Rosa Gentile (Comitato imprenditoria femminile Camera di Commercio Basilicata): “Fondamentale considera esigenze di conciliazione vita-lavoro”. Di seguito la nota integrale.
Le imprenditrici devono fare i conti con un welfare che non aiuta le donne italiane a conciliare il lavoro con la cura della famiglia.L’Osservatorio di Confartigianato Imprese mette in luce che la spesa pubblica italiana è fortemente sbilanciata sul fronte delle pensioni e della spesa sanitaria per anziani mentre quella per le famiglie e i giovani si ferma.Tutto ciò si riflette sull’occupazione femminile e sulle condizioni per conciliare lavoro e famiglia: Confartigianato Imprese rileva infatti che il nostro Paese rimane ultimo nell’UE per il tasso di occupazione delle donne tra 15 e 64 anni. Per supplire alle carenze dei servizi pubblici, le donne si caricano di una notevole mole di impegni, tra cura della famiglia e attività domestiche, cui dedicano in media 3 ore e 45 minuti al giorno di lavoro non retribuito.
Intanto, la leadership femminile nelle imprese cresce, ma le donne restano una netta minoranza rispetto ai colleghi maschi. Le donne manager sfondano quota 1 milione, crescono ad un ritmo più che doppio rispetto a quello degli uomini, ma restano meno di un quarto del totale dei dirigenti italiani. Una situazione che però cambia se si guarda ai singoli settori: nei servizi di cura alla persona e sanità e assistenza sociale, ad esempio, le donne che siedono in posti di comando sono quasi alla pari con gli uomini. A fotografare la situazione è un approfondimento sulle cariche manageriali detenute dalle donne nelle imprese italiane contenuto nel IV Rapporto sull’imprenditorialità femminile realizzato da Unioncamere, che fa il punto sugli ultimi 5 anni. Rosa Gentile, presidente Comitato Imprenditoria Femminile Camera di Commercio Basilicata, riferisce che nel 2019 le donne che siedono nei posti di comando delle imprese italiane sono pari a 1.078.627, con un aumento del 7,2% rispetto a cinque anni prima. Un tasso di crescita doppio rispetto ai colleghi maschi, che tra il 2014 e il 2019 sono cresciuti appena del 3,5%, arrivando a oltre 3,2 milioni. Sul totale dei manager, tuttavia, le donne continuano a rappresentare una fetta di appena il 24,7% del totale. Ma ci sono comunque alcuni ambiti in cui la leadership femminile è forte e le ‘quote rosa’sono un dato di fatto. Nei settori della cura della persona e della sanità e assistenza sociale, le donne manager sono infatti quasi la metà del totale, raggiungendo fette rispettivamente del 50,8% e del 44,1%.

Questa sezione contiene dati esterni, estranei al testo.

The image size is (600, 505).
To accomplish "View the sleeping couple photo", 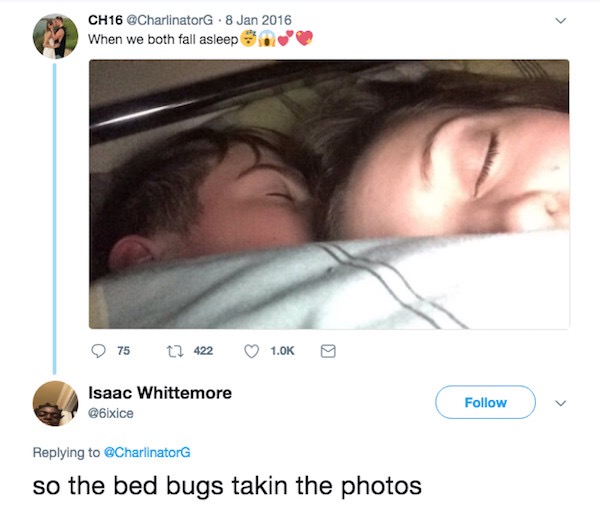I will coord(329,194).
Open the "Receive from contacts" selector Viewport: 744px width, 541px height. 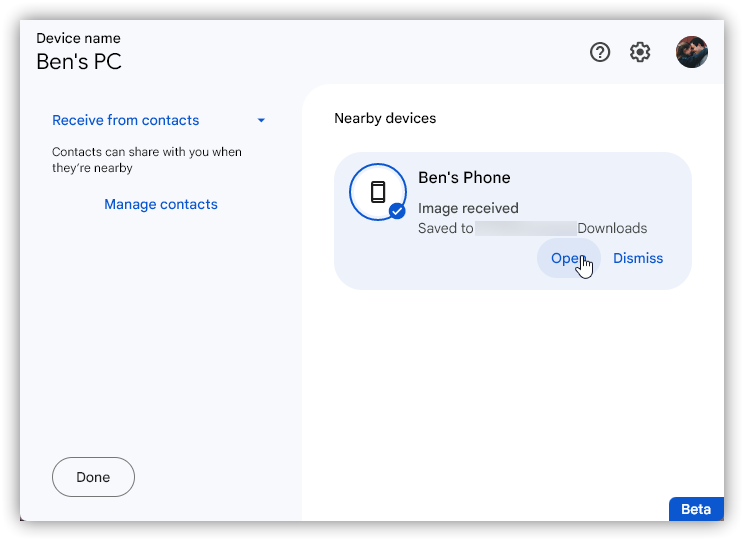126,120
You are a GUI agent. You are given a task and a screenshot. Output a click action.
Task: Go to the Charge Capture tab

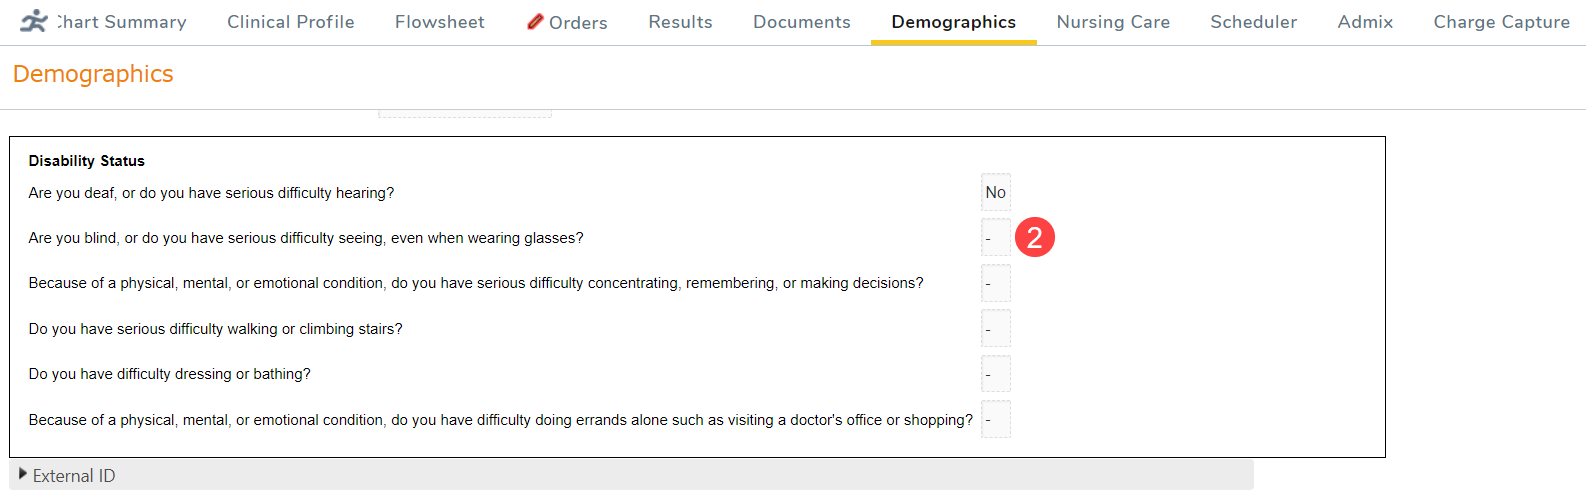1501,22
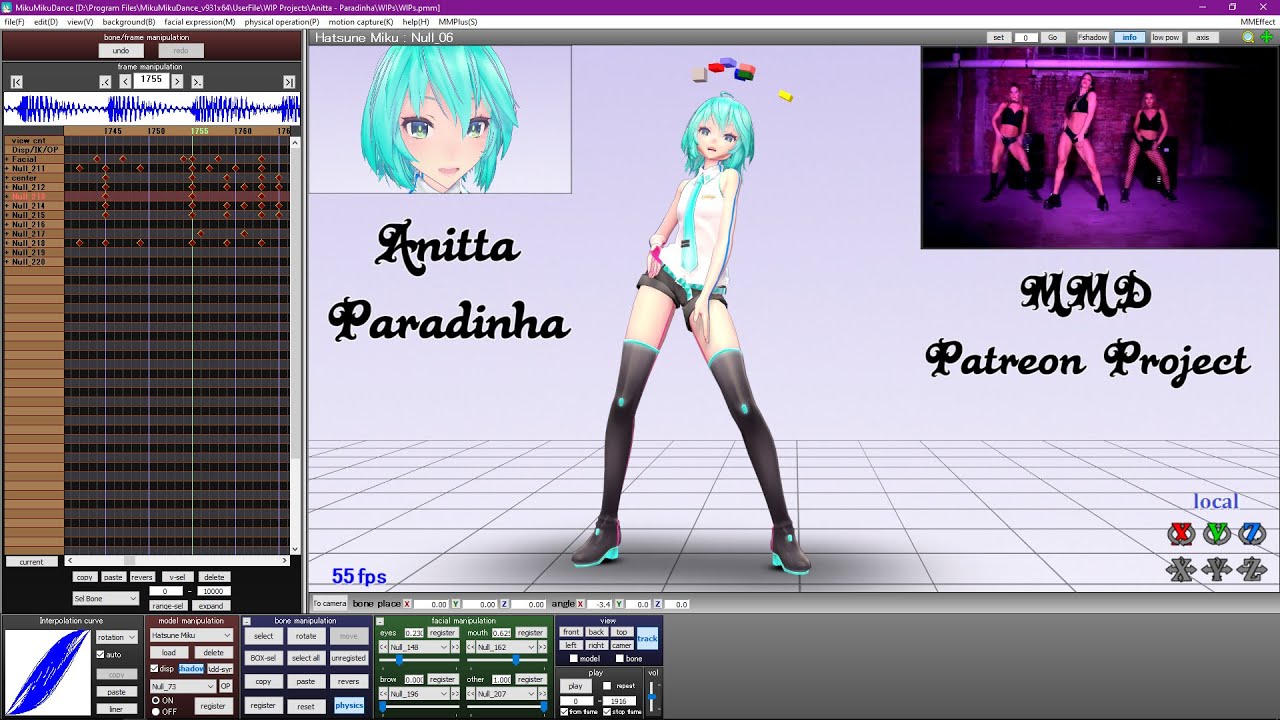The width and height of the screenshot is (1280, 720).
Task: Open the facial expression(M) menu
Action: click(199, 21)
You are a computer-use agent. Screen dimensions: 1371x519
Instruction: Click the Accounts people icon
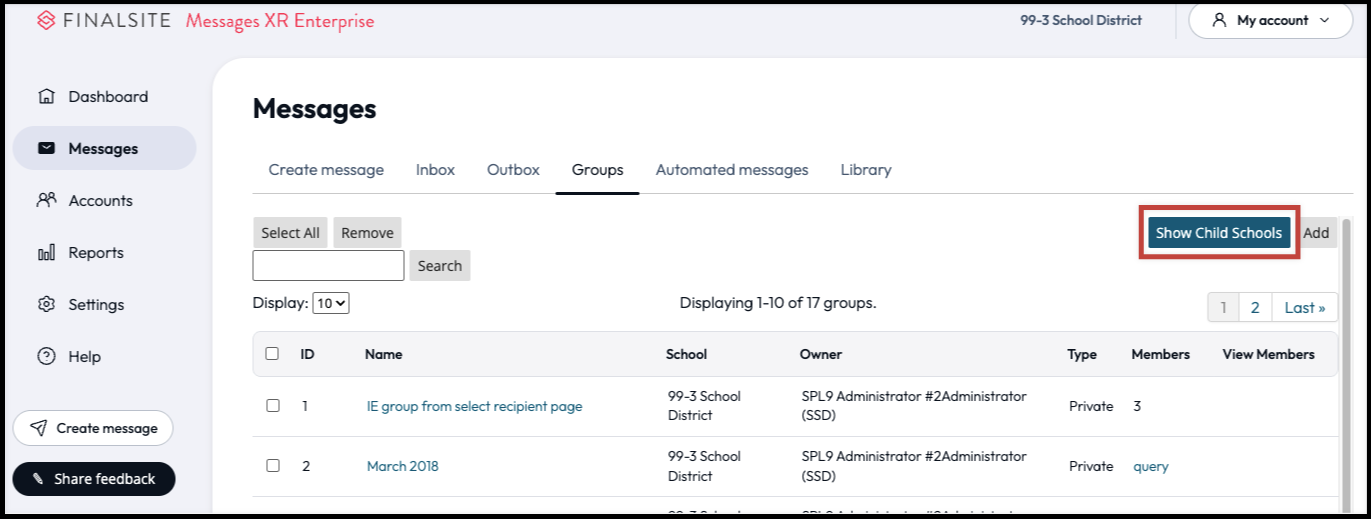[x=46, y=200]
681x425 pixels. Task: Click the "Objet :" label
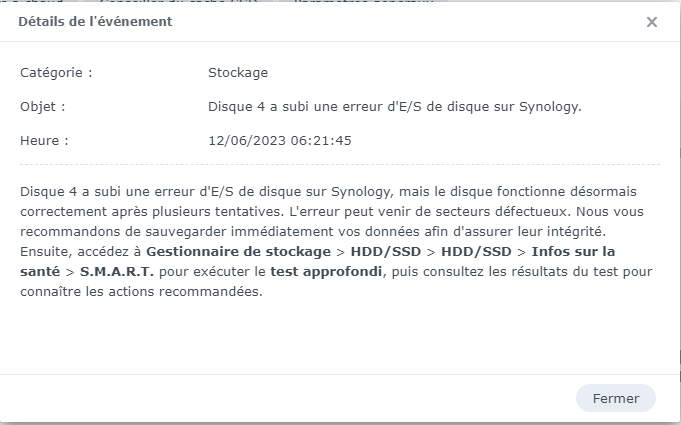pyautogui.click(x=43, y=107)
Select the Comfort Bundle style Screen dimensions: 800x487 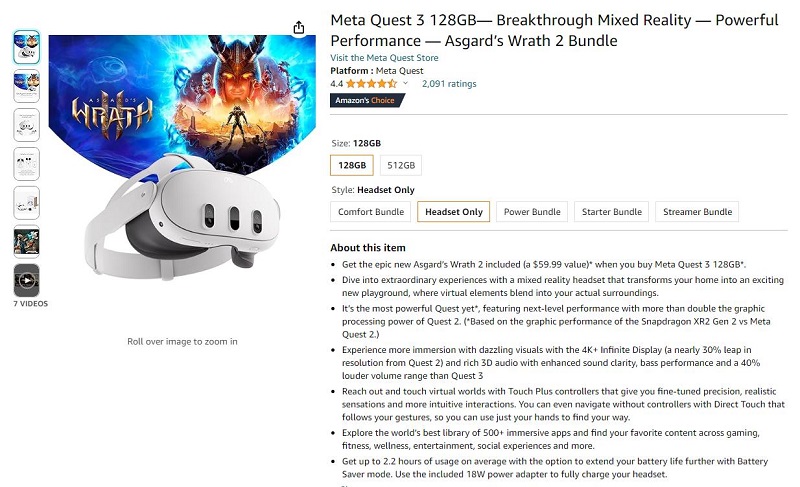point(371,212)
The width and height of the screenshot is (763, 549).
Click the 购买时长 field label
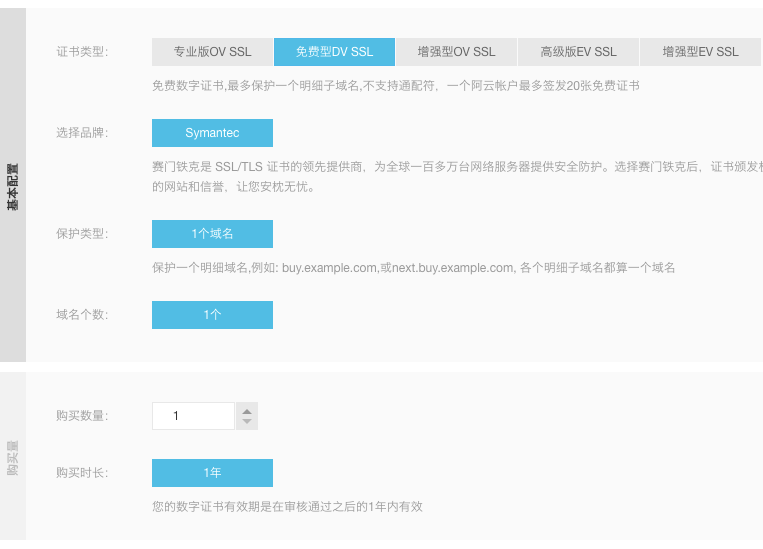point(82,473)
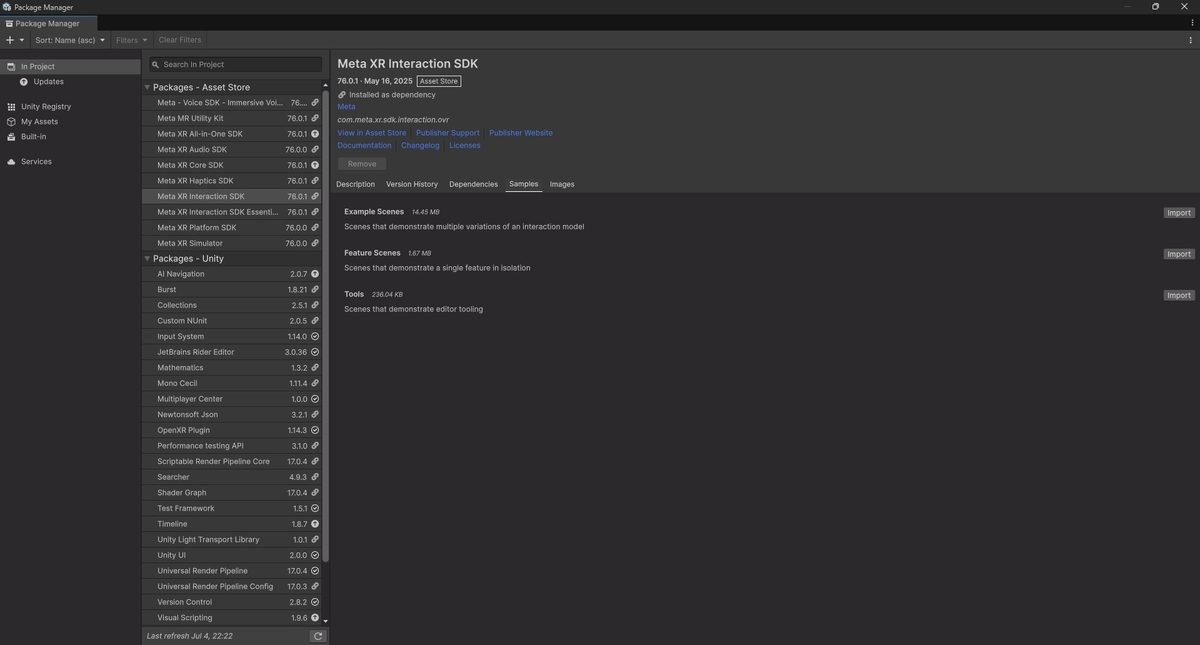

Ci sono poi i settori della manifattura legata alla moda, oltre a quelli dell’ospitalità e del turismo, e dell’istruzione, in cui le donne al vertice sono oltre il 30%. Negli ultimi 5 anni, inoltre, le donne manager sono aumentate molto soprattutto in settori non tradizionalmente femminili: l’incremento maggiore si registra nell’agricoltura (+31,1%, con una quota che è passata dal 21,1% al 23,6% del totale), ma anche nel trasporto, logistica e magazzinaggio (+18,6%, passando dal 17,6% al 19,1% del totale) e nei servizi assicurativi e finanziari, con oggi le donne al vertice rappresentano il 18,4% contro il 16,7% di 5 anni fa.
Con oltre 218mila manager donna, la Lombardia è la regione che traina la graduatoria a livello regionale della presenza femminile nei luoghi di comando, seguita da Lazio ed Emilia Romagna. Guardando però alla quota femminile rispetto al totale, è la Valle d’Aosta (nonostante negli ultimi 5 anni le donne manager siano calate dell’8,9%, in linea con il calo anche dei manager maschi) la regione in cui le donne sono la fetta più consistente (29,1% del totale), seguita da Sardegna (27,2%) e Piemonte (27,1%). Rispetto al 2014, infine, la crescita più forte di donne ai vertici si registra in Basilicata (+28,1%, più di 16mila imprese con donne titolari), seguita da Puglia e Sicilia.
In uno scenario di ripartenza, dopo il lungo periodo di lockdown, – afferma Gentile – dove le donne hanno continuato a lavorare con la formula del lavoro agile, alcune si sono reinventate pur di alleggerire il peso del mancato fatturato, producendo mascherine, camici, ecc., ora è fondamentale considerare le esigenze di conciliazione vita-lavoro. Le aziende rosa hanno bisogno di concretezza. Le imprenditrici che hanno subito i danni economici legati al lockdown, chiedono da una parte che venga resettato il sistema fiscale e dall’altra che vengano aiutate nello svolgimento del doppio ruolo: in famiglia e sul lavoro. Occorre in pratica un’attenzione maggiore della politica nei confronti della donna che lavora e un welfare in grado di andare incontro alle esigenze al femminile, attraverso iniziative capaci di conciliare la vita familiare, le scuole che non ripartono e la ripartenza del lavoro”.